Start of Text segment

The 2010-2011 season saw Owens’ Ring cycle debut as Alberich in Wagner’s Das Rheingold in Robert Lepage’s new production at the Metropolitan Opera, conducted by James Levine on the opening night of the Metropolitan’s season. Universally praised, Owens’s performance was considered a standout of the production. The 2010-2011 season also saw Owens as Ramfis in Aida at San Francisco Opera, and in the title role in Peter Sellars’s new Hercules at Lyric Opera of Chicago. On the concert stage, Owens appeared as Lodovico in Otello with the Chicago Symphony Orchestra and conductor Riccardo Muti in performances at Symphony Center in Chicago and Carnegie Hall in New York.

During tbe 2011-2012 season, Owens appears in recital with Robert Spano at Zankel Hall, the centerpiece of a coast-to-coast recital tour that also features pianist Craig Rutenberg. He returns to Carnegie Hall twice more this spring: with the Boston Symphony in Beethoven’s Missa Solemnis, and as Jochanaan in a concert version of Salome with the Cleveland Orchestra, under the baton of Franz Welser-Möst. At the Metropolitan Opera, Owens returns as the vengeful Alberich in the final installments of Robert Lepage's new Ring Cycle, Siegfried and Götterdämmerung, both of which will be broadcast live in high definition to cinemas around the world. He also joins Pinchas Zukerman and the National Arts Centre Orchestra for Verdi’s Requiem, and reprises his role as The Storyteller in A Flowering Tree with Robert Spano and the Atlanta Symphony. During the summer, Owens will serve as Artist-in-Residence at the Glimmerglass Festival, where he appears in Aïda, Kurt Weill’s Lost in the Stars, and in a solo evening of cabaret and popular song.

Owens has created an uncommon niche for himself in the ever-growing body of contemporary opera works through his determined tackling of new and challenging roles. He received great critical acclaim for portraying the title role in the world premiere of Elliot Goldenthal’s Grendel with the Los Angeles Opera, and again at the Lincoln Center Festival, in a production directed and designed by Julie Taymor. Owens also enjoys a close association with John Adams, for whom he created the role of General Leslie Groves in the world premiere of Doctor Atomic at the San Francisco Opera, and of the Storyteller in the world premiere of A Flowering Tree at Peter Sellars’s New Crowned Hope Festival in Vienna and later with the Los Angeles Philharmonic. Owens made his Boston Symphony Orchestra debut under the baton of David Robertson in Adams’s Nativity oratorio El Niño.

End of Text segment
Start of Given information

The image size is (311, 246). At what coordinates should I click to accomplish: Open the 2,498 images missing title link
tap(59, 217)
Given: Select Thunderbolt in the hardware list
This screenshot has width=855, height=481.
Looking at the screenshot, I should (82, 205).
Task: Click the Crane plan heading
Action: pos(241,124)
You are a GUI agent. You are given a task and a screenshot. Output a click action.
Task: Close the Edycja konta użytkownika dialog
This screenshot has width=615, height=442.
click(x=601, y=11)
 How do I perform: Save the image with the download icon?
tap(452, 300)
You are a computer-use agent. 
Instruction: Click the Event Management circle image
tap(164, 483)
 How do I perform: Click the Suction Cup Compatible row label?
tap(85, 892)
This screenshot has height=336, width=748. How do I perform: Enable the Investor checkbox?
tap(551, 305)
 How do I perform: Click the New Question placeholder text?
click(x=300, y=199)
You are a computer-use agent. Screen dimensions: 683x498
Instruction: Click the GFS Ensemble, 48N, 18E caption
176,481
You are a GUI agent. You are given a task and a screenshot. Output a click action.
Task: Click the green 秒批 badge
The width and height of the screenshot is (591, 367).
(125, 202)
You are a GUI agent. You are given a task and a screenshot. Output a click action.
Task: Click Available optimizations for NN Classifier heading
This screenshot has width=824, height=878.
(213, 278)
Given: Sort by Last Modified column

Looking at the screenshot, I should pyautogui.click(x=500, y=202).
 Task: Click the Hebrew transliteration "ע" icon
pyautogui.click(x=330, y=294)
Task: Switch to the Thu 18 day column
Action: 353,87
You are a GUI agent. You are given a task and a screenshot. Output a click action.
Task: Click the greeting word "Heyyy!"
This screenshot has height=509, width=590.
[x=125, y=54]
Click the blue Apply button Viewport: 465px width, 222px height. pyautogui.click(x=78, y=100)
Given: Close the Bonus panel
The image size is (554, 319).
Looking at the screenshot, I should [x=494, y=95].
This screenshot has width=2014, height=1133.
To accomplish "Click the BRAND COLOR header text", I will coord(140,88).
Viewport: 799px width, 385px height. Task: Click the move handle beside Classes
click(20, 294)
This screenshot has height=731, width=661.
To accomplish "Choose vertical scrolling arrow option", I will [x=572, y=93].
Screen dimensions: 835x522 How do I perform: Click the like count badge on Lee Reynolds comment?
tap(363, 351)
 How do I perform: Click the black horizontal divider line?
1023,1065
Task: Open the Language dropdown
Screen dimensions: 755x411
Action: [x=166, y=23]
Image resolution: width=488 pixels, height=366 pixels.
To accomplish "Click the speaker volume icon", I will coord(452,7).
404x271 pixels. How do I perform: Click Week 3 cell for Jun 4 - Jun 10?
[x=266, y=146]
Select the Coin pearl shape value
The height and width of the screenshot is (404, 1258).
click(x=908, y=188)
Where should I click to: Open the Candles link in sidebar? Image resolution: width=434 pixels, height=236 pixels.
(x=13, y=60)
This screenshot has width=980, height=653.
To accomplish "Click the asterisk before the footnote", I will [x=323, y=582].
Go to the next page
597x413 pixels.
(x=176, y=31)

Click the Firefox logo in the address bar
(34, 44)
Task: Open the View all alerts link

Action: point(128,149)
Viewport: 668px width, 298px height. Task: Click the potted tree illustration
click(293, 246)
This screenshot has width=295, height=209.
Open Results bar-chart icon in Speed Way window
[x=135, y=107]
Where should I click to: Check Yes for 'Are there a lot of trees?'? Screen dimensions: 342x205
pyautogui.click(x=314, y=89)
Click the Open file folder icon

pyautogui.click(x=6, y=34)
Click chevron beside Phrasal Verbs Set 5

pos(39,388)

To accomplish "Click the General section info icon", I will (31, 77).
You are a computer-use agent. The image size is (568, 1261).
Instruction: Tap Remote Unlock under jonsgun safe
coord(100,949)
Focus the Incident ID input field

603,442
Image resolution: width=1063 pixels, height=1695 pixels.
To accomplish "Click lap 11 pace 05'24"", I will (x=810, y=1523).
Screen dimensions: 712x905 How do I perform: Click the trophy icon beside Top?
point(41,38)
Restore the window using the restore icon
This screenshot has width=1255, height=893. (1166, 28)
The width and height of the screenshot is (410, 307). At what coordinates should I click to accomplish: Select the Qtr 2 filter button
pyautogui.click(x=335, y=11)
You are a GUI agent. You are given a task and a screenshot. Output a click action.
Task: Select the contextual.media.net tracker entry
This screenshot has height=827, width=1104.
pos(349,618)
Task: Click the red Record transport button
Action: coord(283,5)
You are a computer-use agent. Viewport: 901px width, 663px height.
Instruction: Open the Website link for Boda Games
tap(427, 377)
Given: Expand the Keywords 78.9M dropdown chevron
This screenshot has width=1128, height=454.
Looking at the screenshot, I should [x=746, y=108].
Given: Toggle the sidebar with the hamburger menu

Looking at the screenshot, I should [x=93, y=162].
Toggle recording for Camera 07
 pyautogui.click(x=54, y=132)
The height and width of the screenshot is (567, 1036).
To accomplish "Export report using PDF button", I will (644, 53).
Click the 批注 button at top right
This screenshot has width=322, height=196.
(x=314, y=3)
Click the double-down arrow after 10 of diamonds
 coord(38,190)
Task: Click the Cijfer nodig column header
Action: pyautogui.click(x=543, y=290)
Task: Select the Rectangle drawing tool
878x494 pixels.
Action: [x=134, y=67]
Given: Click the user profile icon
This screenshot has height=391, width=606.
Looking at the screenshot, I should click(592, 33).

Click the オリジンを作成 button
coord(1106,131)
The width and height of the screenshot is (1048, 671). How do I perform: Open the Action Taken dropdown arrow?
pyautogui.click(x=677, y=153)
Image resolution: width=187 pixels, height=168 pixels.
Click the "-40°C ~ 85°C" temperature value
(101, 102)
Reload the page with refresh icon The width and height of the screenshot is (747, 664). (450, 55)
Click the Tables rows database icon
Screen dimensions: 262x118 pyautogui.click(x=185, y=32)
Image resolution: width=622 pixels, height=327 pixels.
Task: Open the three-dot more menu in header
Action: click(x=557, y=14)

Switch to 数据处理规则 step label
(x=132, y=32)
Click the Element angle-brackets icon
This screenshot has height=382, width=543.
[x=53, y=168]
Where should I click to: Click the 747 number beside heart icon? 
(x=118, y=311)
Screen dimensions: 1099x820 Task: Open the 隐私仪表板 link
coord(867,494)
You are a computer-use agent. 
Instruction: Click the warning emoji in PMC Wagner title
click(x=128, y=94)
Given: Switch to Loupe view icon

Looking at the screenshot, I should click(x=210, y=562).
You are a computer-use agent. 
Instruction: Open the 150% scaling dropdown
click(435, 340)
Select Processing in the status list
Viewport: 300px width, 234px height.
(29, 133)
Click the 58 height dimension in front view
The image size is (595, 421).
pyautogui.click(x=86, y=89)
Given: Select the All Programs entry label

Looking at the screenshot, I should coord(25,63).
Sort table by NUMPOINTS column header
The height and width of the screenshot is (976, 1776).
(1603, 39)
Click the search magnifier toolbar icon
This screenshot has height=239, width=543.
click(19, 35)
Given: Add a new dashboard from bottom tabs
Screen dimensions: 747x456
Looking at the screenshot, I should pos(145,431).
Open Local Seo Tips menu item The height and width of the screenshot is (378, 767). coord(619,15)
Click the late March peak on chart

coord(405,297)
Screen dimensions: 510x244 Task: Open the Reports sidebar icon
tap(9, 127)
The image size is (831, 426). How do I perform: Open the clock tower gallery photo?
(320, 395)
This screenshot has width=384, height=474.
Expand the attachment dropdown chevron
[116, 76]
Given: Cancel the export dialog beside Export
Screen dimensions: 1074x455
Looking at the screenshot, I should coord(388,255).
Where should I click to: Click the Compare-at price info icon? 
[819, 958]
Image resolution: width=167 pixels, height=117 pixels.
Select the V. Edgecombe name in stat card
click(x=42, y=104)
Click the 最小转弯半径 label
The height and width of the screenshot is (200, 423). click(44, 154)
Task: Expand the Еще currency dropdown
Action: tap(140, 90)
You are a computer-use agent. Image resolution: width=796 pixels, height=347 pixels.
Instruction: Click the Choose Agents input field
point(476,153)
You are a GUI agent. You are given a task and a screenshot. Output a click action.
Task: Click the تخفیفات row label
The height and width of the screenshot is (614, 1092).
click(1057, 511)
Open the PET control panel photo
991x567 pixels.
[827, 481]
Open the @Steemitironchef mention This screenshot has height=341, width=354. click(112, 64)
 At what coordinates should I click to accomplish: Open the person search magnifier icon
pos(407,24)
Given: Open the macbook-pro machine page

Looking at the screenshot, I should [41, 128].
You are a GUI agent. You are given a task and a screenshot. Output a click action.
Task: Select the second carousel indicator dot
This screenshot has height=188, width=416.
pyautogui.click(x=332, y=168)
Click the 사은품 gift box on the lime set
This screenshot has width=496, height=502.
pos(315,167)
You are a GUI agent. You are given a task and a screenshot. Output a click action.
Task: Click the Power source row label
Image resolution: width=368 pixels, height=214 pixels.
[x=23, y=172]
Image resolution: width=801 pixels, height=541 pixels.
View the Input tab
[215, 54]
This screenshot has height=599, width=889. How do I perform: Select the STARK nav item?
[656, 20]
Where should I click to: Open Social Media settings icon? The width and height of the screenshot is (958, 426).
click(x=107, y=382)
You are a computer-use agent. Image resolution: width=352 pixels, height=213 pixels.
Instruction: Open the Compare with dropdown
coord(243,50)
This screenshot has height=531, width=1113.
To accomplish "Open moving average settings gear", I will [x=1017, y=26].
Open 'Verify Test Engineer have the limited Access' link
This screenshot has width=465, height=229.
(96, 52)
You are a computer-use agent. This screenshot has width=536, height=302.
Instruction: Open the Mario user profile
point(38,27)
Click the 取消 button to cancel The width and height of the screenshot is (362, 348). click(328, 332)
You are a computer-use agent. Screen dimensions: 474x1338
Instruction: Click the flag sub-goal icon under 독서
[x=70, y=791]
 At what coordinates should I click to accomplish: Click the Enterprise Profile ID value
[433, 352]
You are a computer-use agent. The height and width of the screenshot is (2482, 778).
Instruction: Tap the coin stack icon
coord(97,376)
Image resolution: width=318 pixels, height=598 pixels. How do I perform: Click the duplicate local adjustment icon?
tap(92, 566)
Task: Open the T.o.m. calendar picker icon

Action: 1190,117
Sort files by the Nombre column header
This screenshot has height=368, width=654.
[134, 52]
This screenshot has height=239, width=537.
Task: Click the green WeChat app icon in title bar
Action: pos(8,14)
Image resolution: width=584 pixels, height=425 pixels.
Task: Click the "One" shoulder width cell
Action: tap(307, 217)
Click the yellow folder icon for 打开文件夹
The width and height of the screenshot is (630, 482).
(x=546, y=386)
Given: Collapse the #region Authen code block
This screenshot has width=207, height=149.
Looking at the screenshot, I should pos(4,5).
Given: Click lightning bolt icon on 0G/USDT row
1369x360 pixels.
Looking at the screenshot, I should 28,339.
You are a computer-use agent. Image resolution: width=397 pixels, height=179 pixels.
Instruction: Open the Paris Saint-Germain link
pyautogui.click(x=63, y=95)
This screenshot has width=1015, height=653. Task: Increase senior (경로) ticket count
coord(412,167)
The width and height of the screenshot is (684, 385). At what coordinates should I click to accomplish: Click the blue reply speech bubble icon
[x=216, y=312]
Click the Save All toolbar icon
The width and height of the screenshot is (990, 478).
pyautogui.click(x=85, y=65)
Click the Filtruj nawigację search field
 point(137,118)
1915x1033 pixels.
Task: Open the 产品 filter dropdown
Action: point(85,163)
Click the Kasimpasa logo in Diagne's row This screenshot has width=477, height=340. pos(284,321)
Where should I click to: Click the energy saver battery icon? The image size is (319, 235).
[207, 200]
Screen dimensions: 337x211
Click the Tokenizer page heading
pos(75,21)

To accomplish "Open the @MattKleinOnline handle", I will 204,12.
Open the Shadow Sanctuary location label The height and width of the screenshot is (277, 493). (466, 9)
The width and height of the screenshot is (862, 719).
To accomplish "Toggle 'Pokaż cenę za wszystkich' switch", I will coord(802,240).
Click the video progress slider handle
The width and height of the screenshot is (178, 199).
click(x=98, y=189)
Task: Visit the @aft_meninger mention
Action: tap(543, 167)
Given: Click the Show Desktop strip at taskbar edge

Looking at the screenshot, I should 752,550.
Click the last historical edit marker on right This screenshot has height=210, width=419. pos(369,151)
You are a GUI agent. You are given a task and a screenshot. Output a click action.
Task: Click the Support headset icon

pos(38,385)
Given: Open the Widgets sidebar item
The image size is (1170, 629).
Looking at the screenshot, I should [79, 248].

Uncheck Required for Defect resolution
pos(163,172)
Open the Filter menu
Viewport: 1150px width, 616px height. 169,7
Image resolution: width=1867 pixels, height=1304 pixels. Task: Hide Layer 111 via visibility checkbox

End of Given information

Requirement
Output the Owens career summary verbatim from "Owens has created" to "oratorio El Niño.".

The result
Owens has created an uncommon niche for himself in the ever-growing body of contemporary opera works through his determined tackling of new and challenging roles. He received great critical acclaim for portraying the title role in the world premiere of Elliot Goldenthal’s Grendel with the Los Angeles Opera, and again at the Lincoln Center Festival, in a production directed and designed by Julie Taymor. Owens also enjoys a close association with John Adams, for whom he created the role of General Leslie Groves in the world premiere of Doctor Atomic at the San Francisco Opera, and of the Storyteller in the world premiere of A Flowering Tree at Peter Sellars’s New Crowned Hope Festival in Vienna and later with the Los Angeles Philharmonic. Owens made his Boston Symphony Orchestra debut under the baton of David Robertson in Adams’s Nativity oratorio El Niño.